If Google gives a better experience for travelers, then it could be a good opportunity for hotels to fight back from OTA dependency.
Quote from Gino Engels, co-founder and chief commercial officer of OTA Insight, in an article on PhocusWire this week.
Google, Airbnb and the evolving distribution landscape
There was a time, around 11 years ago, when the word "Troogle" was floated around in the industry and the business media.
It was never a serious brand name for Google efforts in the travel sector, but it was a useful catch-all for those who were beginning to see and suspect what the company was doing.
Back then, Google was indeed just a "search giant" - pre-YouTube and DoubleClick acquisitions, and a long time before the company's official first foray into the travel sector.
It didn't take a genius or amateur conspiracy theorist very long to figure out that the "ten blue links" could soon make way for additional services and tools that targeted travelers directly, using either internal products that it might develop or those from partners.
The acquisition of flight shopping tech provider ITA Software for $700 million in 2010 triggered various reactions in the industry, ranging from fits of anger (many will remember FairSearch, the lobbying group set up by Microsoft and featuring Expedia, TripAdvisor and Kayak) to "let's wait and see, it could be nothing".
The launch of Flight Search and Hotel Finder in the following years illustrated that Google wanted to spread its influence on travel buying decisions into different parts of the funnel.
The introduction of Google Trips - the mobile app that aggregates content about a destination alongside a traveler's details for a hotel or flight - is its most significant move in years, and puts Google's services and partner information/products in the hands of users throughout a journey.

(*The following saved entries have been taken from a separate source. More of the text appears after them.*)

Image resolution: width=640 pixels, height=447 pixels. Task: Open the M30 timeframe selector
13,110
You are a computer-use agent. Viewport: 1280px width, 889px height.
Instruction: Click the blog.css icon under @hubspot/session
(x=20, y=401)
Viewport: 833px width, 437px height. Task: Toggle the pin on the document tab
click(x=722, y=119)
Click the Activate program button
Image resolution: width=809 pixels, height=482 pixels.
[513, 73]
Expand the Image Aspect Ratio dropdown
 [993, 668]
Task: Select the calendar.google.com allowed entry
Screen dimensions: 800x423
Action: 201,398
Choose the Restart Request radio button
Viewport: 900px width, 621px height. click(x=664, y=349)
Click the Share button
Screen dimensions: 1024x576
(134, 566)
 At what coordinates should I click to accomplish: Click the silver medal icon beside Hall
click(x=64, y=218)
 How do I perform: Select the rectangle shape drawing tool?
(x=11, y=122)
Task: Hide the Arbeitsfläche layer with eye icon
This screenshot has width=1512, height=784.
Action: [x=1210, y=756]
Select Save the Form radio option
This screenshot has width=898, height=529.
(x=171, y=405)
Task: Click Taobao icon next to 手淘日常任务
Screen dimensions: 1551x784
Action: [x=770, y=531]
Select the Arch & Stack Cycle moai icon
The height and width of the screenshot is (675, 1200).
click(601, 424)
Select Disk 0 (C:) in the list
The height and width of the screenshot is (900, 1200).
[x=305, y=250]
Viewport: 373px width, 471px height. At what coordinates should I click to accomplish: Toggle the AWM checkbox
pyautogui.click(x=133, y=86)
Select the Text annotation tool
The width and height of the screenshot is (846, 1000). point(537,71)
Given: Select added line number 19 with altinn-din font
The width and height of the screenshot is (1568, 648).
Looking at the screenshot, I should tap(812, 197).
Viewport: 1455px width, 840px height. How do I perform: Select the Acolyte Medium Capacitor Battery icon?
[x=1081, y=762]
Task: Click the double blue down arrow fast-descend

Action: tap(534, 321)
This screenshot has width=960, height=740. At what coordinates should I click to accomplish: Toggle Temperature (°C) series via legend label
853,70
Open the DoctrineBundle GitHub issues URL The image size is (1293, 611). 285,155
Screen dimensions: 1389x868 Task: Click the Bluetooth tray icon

What is interesting to note is how long this jigsaw, as many of us used to call it, has taken to come together. Rather than a poor, Wave-like launch of a big "Google Travel" product, most of the elements have been introduced with fairly limited or simple functionality and then grown over time.
Engels is right when he notes how improvements by Google could challenge the status quo.
Hotels want to broaden their distribution channels, for sure, but there is more to consider than just having Google give chains and independent properties the opportunity to shift their spend away from online travel agencies.
What such a shift might do (and what hotels are undoubtedly hoping for) is that a broadening of the channels will help keep commission levels competitive at the OTA end of things, and drive a few more direct bookings via Google.
It could, alternatively, be a case - a few years down the line - of hotels realising that there's a new gatekeeper to their customer acquisition strategy... one in the shape of Google (especially if facilitated bookings arrive at scale as part of a hotel's participation).
The bigger picture here is that Google's jigsaw is not complete - there are many pieces (and acquisitions, potentially) still on the table.
To think that the "don't be evil" search giant could be a panacea for one element of the industry ignores the long-term approach that is has taken to gain more influence over both travelers and the products they search and book.